▶ **Text for analysis**
+ + +
Alex Marrow

Personal information
- Full name: Alexander James Marrow
- Date of birth: 21 January 1990 (age 36)
- Place of birth: Tyldesley, England
- Position: Defensive midfielder

Youth career
- Bolton Wanderers
- 000?–2008: Blackburn Rovers

Senior career*
- Years: Team / Apps / (Gls)
- 2008–2011: Blackburn Rovers / 0 / (0)
- 2009–2010: → Oldham Athletic (loan) / 32 / (1)
- 2010–2011: → Crystal Palace (loan) / 17 / (0)
- 2011–2013: Crystal Palace / 10 / (0)
- 2012: → Preston North End (loan) / 4 / (0)
- 2012–2013: → Fleetwood Town (loan) / 20 / (0)
- 2013–2014: Blackburn Rovers / 2 / (0)
- 2014: → Fleetwood Town (loan) / 7 / (1)
- 2014–2015: Carlisle United / 4 / (0)
- 2015–2016: AFC Fylde / 3 / (0)

= Alex Marrow =

English footballer (born 1990)

Alexander James Marrow (born 21 January 1990) is an English professional footballer.

==Career==
===Blackburn Rovers (first spell, 2008–2011)===
Marrow started his youth career at Bolton Wanderers. After leaving Bolton, Marrow joined Ashton Athletic in Division Two of the North West Counties Football League. At the time, Marrow was working as part-time plasterer in Astley, Greater Manchester. He then joined Blackburn Rovers on a contract until the end of the 2007–08 season. On 27 January 2009, Marrow signed a new contract with the club, that would expire in 2011.

In order to get first team experience, on 6 August 2009, Marrow joined Oldham Athletic on an initial one-month loan. He made his professional league debut in the 0–0 draw against Stockport County on 8 August 2009. On 22 August, Marrow scored his first goal for Oldham Athletic against Swindon Town. After making twelve starts for the club, his loan spell with Oldham Athletic was extended until the end of the season. Marrow would make thirty-three appearances in all competitions. Marrow enjoyed his time at Oldham Athletic, due to increased playing time, as well as, "getting good experience."
+ + +
▶ **Problem requirements**
Extend the biography of footballer Alex Marrow, beginning after its last sentence. The lines that follow the article have no connection to it.

▶ **Data excerpt**
+ + +
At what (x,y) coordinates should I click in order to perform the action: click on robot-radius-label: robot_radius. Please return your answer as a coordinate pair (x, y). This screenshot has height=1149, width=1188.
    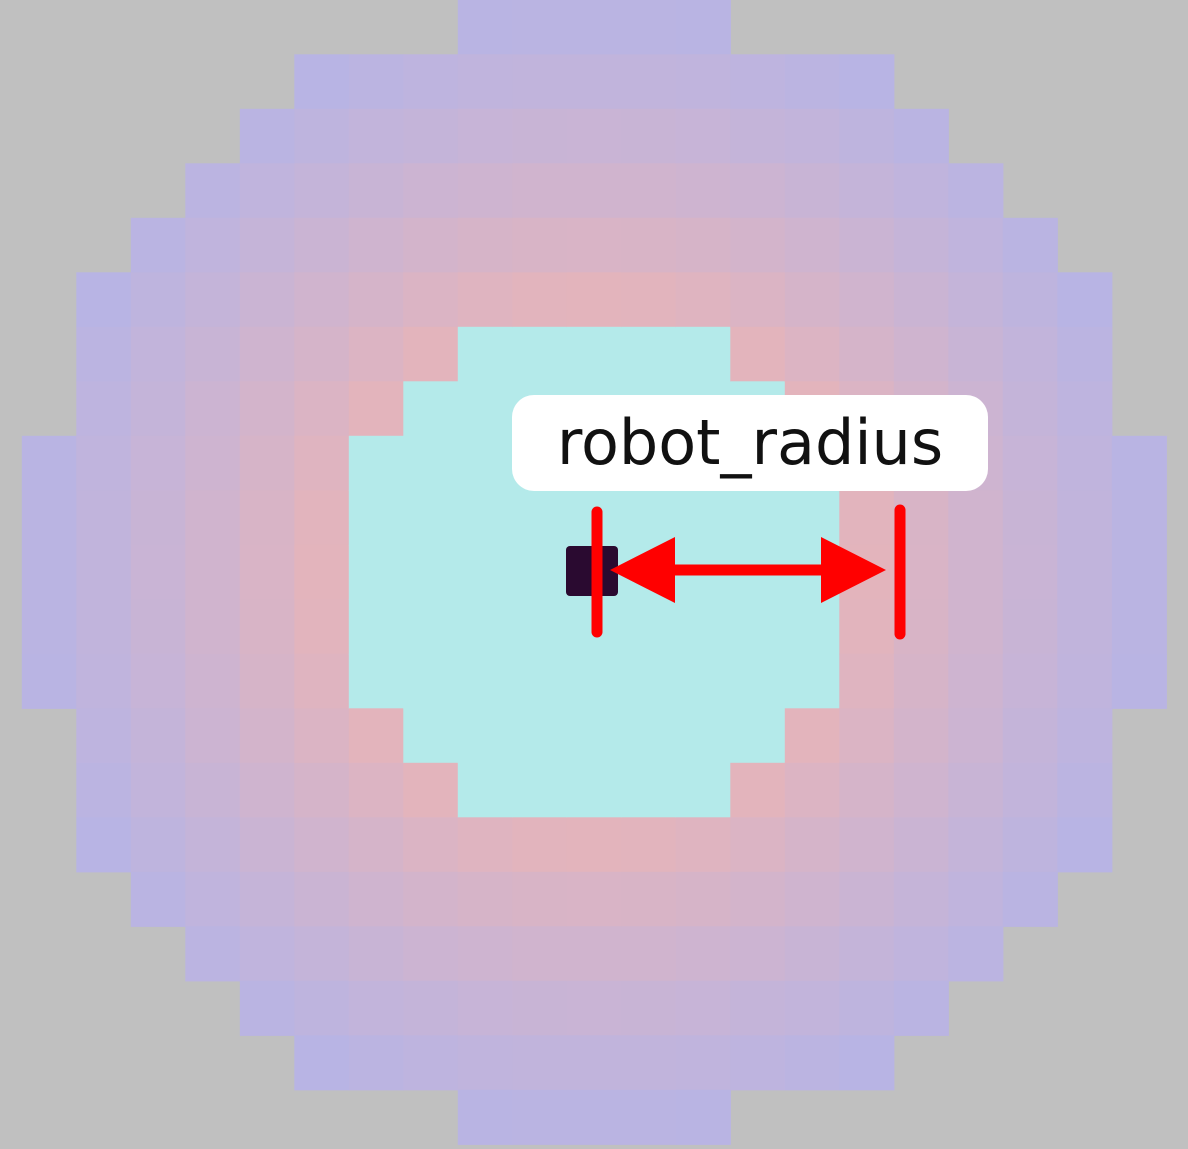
+ + +
▶ **Written response**
===Crystal Palace===
On 21 August 2010, Marrow signed for Crystal Palace on a six-month loan. He made his debut for the club, as Crystal Palace lost 2–1 to Ipswich Town on 21 August 2010. Under the management reign of George Burley, Marrow's first team opportunities increased and he was awarded man of the match against Queens Park Rangers and fans called for his loan spell with Crystal Palace to be extended. During his loan with the club, Marrow made 18 appearances before signing permanently for the Eagles for an undisclosed fee, on a contract until 2013.

Marrow's first game after signing for the club on a permanent basis came on 22 January 2011, in a 0–0 draw against Bristol City. However, Marrow would soon lose his first team place, sustaining an ankle injury at training after joining the club on a permanent basis. In March 2011, Marrow was out for another four weeks after sustaining an injury. Furthermore, it was later confirmed that Marrow would be out for the 2010–11 season.

In July 2011, Marrow returned to full training following his recovery from the ankle injury. In September 2011, Marrow was available to play ahead of a match against Wigan Athletic, but wasn't included in the squad. Once again, Marrow was ruled out through injury. In January 2012, Marrow was fit again, and he expected to be available for selection by the end of the month. Marrow made his first Crystal Palace appearance for a year, in a 2–1 loss against Blackpool on 21 January 2012.

On 27 January 2012, Marrow completed a season-long loan move to Football League One side Preston North End. He made his first start on 15 February 2012, as Preston beat Hartlepool United 2–1. Marrow made four appearances for Preston before he returned to Crystal Palace.

At the start of the 2012–13 season, Marrow joined Fleetwood Town on loan, though Crystal Palace website stated it will end in January. Marrow made his debut on 22 August 2012, coming on as a substitute for Jamie McGuire in the second half, as they lost 1–0 to Bradford City. Marrow then received a red card after second bookable offence, in a 0–0 draw against Rochdale on 26 October 2012. After making twenty appearances, Marrow returned to his parent club.

Marrow made his first start for Crystal Palace in two years, as they beat Charlton Athletic on 4 February 2013. However, towards the end of the season, Marrow was mainly used as a substitute, making only four appearances after his return.

===Blackburn Rovers return===
Sky Sports claimed that Marrow was to return to Blackburn Rovers in his second spell at the club. His return was later confirmed when he joined the club for an undisclosed fee.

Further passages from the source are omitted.